Problem details
From the first record to the last, write out each one exactly.

[Opening The data section]

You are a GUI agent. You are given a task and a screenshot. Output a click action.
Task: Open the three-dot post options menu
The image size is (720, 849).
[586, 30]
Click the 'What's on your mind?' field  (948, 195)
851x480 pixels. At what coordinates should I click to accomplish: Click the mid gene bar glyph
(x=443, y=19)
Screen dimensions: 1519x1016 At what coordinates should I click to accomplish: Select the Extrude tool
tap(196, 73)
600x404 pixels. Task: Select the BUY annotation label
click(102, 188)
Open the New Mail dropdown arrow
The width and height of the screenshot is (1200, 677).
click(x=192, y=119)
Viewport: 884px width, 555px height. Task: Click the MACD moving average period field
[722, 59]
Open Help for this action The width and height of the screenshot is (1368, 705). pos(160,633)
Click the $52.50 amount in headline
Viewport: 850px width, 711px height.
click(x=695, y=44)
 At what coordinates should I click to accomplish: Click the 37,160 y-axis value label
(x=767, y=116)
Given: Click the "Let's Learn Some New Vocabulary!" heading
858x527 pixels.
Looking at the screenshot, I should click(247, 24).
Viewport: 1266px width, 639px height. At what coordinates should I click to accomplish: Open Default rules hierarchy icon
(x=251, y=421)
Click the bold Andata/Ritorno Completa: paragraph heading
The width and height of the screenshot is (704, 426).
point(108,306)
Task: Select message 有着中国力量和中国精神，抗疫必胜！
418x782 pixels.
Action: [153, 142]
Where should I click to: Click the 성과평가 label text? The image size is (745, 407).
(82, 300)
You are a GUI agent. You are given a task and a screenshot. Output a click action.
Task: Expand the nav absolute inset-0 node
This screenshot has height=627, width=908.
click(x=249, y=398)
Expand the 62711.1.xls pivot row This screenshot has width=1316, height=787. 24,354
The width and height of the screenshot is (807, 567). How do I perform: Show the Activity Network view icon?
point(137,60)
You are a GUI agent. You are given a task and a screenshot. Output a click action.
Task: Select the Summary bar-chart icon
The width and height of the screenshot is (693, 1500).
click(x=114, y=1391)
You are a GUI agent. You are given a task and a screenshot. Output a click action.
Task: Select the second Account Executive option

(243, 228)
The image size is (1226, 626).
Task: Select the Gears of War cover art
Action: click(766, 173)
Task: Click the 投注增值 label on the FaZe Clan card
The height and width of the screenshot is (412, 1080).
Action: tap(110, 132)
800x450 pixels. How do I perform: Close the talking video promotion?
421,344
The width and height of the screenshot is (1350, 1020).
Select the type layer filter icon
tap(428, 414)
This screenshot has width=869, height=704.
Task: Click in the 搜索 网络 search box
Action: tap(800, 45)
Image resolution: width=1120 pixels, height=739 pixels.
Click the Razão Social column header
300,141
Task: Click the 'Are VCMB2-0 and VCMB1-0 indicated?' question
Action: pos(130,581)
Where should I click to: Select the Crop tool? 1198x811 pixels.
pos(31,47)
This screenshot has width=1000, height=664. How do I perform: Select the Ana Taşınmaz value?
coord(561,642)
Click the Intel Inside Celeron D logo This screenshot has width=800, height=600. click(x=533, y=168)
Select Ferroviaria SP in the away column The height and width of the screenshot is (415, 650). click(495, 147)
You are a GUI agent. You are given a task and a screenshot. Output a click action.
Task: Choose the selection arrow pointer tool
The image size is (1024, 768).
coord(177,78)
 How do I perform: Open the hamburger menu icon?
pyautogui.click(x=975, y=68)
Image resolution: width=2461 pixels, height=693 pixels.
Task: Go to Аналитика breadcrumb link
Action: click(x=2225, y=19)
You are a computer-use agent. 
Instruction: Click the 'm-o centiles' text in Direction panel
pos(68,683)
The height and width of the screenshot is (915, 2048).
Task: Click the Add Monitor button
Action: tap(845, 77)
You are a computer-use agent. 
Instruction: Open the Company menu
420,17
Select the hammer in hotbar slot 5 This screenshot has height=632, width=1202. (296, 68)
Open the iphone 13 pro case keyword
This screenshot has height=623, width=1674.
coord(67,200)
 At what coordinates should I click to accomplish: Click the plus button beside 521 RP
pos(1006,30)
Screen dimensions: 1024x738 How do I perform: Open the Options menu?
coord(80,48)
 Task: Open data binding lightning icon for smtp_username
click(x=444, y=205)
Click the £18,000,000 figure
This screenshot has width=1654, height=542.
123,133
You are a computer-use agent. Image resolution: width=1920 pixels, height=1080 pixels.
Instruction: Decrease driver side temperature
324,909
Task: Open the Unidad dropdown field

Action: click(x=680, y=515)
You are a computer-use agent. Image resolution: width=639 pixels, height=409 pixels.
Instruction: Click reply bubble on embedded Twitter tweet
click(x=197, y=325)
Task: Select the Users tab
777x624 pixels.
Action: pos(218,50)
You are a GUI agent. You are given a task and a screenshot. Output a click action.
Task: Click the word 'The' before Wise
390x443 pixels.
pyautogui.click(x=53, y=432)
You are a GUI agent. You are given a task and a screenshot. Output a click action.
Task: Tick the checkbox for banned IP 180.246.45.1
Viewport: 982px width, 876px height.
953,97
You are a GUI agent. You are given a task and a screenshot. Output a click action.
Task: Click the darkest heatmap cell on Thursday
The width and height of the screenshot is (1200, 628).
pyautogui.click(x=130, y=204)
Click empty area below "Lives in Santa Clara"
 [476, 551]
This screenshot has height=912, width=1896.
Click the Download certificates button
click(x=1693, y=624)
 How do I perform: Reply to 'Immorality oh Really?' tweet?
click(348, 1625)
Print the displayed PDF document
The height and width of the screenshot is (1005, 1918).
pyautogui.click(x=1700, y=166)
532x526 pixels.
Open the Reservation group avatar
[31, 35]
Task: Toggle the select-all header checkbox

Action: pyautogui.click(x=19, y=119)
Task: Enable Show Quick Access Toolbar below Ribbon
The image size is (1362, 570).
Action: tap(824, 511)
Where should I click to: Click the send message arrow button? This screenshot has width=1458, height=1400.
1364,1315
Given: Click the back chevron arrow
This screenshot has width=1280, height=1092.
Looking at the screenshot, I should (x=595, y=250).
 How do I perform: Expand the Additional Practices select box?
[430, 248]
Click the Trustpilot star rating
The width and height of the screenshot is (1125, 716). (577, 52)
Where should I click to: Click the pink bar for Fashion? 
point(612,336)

[Closing The data section]

Response for this exercise
You are a GUI agent. You are given a task and a screenshot. Output a click action.
Task: Open the three-dot post options menu
The image size is (720, 849).
[586, 30]
Click the 'What's on your mind?' field  (948, 195)
851x480 pixels. At what coordinates should I click to accomplish: Click the mid gene bar glyph
(x=443, y=19)
Screen dimensions: 1519x1016 At what coordinates should I click to accomplish: Select the Extrude tool
tap(196, 73)
600x404 pixels. Task: Select the BUY annotation label
click(102, 188)
Open the New Mail dropdown arrow
The width and height of the screenshot is (1200, 677).
click(x=192, y=119)
Viewport: 884px width, 555px height. Task: Click the MACD moving average period field
[722, 59]
Open Help for this action The width and height of the screenshot is (1368, 705). pos(160,633)
Click the $52.50 amount in headline
Viewport: 850px width, 711px height.
click(x=695, y=44)
 At what coordinates should I click to accomplish: Click the 37,160 y-axis value label
(x=767, y=116)
Given: Click the "Let's Learn Some New Vocabulary!" heading
858x527 pixels.
Looking at the screenshot, I should click(247, 24).
Viewport: 1266px width, 639px height. At what coordinates should I click to accomplish: Open Default rules hierarchy icon
(x=251, y=421)
Click the bold Andata/Ritorno Completa: paragraph heading
The width and height of the screenshot is (704, 426).
point(108,306)
Task: Select message 有着中国力量和中国精神，抗疫必胜！
418x782 pixels.
Action: [153, 142]
Where should I click to: Click the 성과평가 label text? The image size is (745, 407).
(82, 300)
You are a GUI agent. You are given a task and a screenshot. Output a click action.
Task: Expand the nav absolute inset-0 node
This screenshot has height=627, width=908.
click(x=249, y=398)
Expand the 62711.1.xls pivot row This screenshot has width=1316, height=787. 24,354
The width and height of the screenshot is (807, 567). How do I perform: Show the Activity Network view icon?
point(137,60)
You are a GUI agent. You are given a task and a screenshot. Output a click action.
Task: Select the Summary bar-chart icon
The width and height of the screenshot is (693, 1500).
click(x=114, y=1391)
You are a GUI agent. You are given a task and a screenshot. Output a click action.
Task: Select the second Account Executive option

(243, 228)
The image size is (1226, 626).
Task: Select the Gears of War cover art
Action: click(766, 173)
Task: Click the 投注增值 label on the FaZe Clan card
The height and width of the screenshot is (412, 1080).
Action: tap(110, 132)
800x450 pixels. How do I perform: Close the talking video promotion?
421,344
The width and height of the screenshot is (1350, 1020).
Select the type layer filter icon
tap(428, 414)
This screenshot has width=869, height=704.
Task: Click in the 搜索 网络 search box
Action: tap(800, 45)
Image resolution: width=1120 pixels, height=739 pixels.
Click the Razão Social column header
300,141
Task: Click the 'Are VCMB2-0 and VCMB1-0 indicated?' question
Action: pos(130,581)
Where should I click to: Select the Crop tool? 1198x811 pixels.
pos(31,47)
This screenshot has width=1000, height=664. How do I perform: Select the Ana Taşınmaz value?
coord(561,642)
Click the Intel Inside Celeron D logo This screenshot has width=800, height=600. click(x=533, y=168)
Select Ferroviaria SP in the away column The height and width of the screenshot is (415, 650). click(495, 147)
You are a GUI agent. You are given a task and a screenshot. Output a click action.
Task: Choose the selection arrow pointer tool
The image size is (1024, 768).
coord(177,78)
 How do I perform: Open the hamburger menu icon?
pyautogui.click(x=975, y=68)
Image resolution: width=2461 pixels, height=693 pixels.
Task: Go to Аналитика breadcrumb link
Action: click(x=2225, y=19)
You are a computer-use agent. 
Instruction: Click the 'm-o centiles' text in Direction panel
pos(68,683)
The height and width of the screenshot is (915, 2048).
Task: Click the Add Monitor button
Action: tap(845, 77)
You are a computer-use agent. 
Instruction: Open the Company menu
420,17
Select the hammer in hotbar slot 5 This screenshot has height=632, width=1202. (296, 68)
Open the iphone 13 pro case keyword
This screenshot has height=623, width=1674.
coord(67,200)
 At what coordinates should I click to accomplish: Click the plus button beside 521 RP
pos(1006,30)
Screen dimensions: 1024x738 How do I perform: Open the Options menu?
coord(80,48)
 Task: Open data binding lightning icon for smtp_username
click(x=444, y=205)
Click the £18,000,000 figure
This screenshot has width=1654, height=542.
123,133
You are a computer-use agent. Image resolution: width=1920 pixels, height=1080 pixels.
Instruction: Decrease driver side temperature
324,909
Task: Open the Unidad dropdown field

Action: click(x=680, y=515)
You are a computer-use agent. Image resolution: width=639 pixels, height=409 pixels.
Instruction: Click reply bubble on embedded Twitter tweet
click(x=197, y=325)
Task: Select the Users tab
777x624 pixels.
Action: pos(218,50)
You are a GUI agent. You are given a task and a screenshot. Output a click action.
Task: Click the word 'The' before Wise
390x443 pixels.
pyautogui.click(x=53, y=432)
You are a GUI agent. You are given a task and a screenshot. Output a click action.
Task: Tick the checkbox for banned IP 180.246.45.1
Viewport: 982px width, 876px height.
953,97
You are a GUI agent. You are given a task and a screenshot. Output a click action.
Task: Click the darkest heatmap cell on Thursday
The width and height of the screenshot is (1200, 628).
pyautogui.click(x=130, y=204)
Click empty area below "Lives in Santa Clara"
 [476, 551]
This screenshot has height=912, width=1896.
Click the Download certificates button
click(x=1693, y=624)
 How do I perform: Reply to 'Immorality oh Really?' tweet?
click(348, 1625)
Print the displayed PDF document
The height and width of the screenshot is (1005, 1918).
pyautogui.click(x=1700, y=166)
532x526 pixels.
Open the Reservation group avatar
[31, 35]
Task: Toggle the select-all header checkbox

Action: pyautogui.click(x=19, y=119)
Task: Enable Show Quick Access Toolbar below Ribbon
The image size is (1362, 570).
Action: tap(824, 511)
Where should I click to: Click the send message arrow button? This screenshot has width=1458, height=1400.
1364,1315
Given: Click the back chevron arrow
This screenshot has width=1280, height=1092.
Looking at the screenshot, I should (x=595, y=250).
 How do I perform: Expand the Additional Practices select box?
[430, 248]
Click the Trustpilot star rating
The width and height of the screenshot is (1125, 716). (577, 52)
Where should I click to: Click the pink bar for Fashion? 
point(612,336)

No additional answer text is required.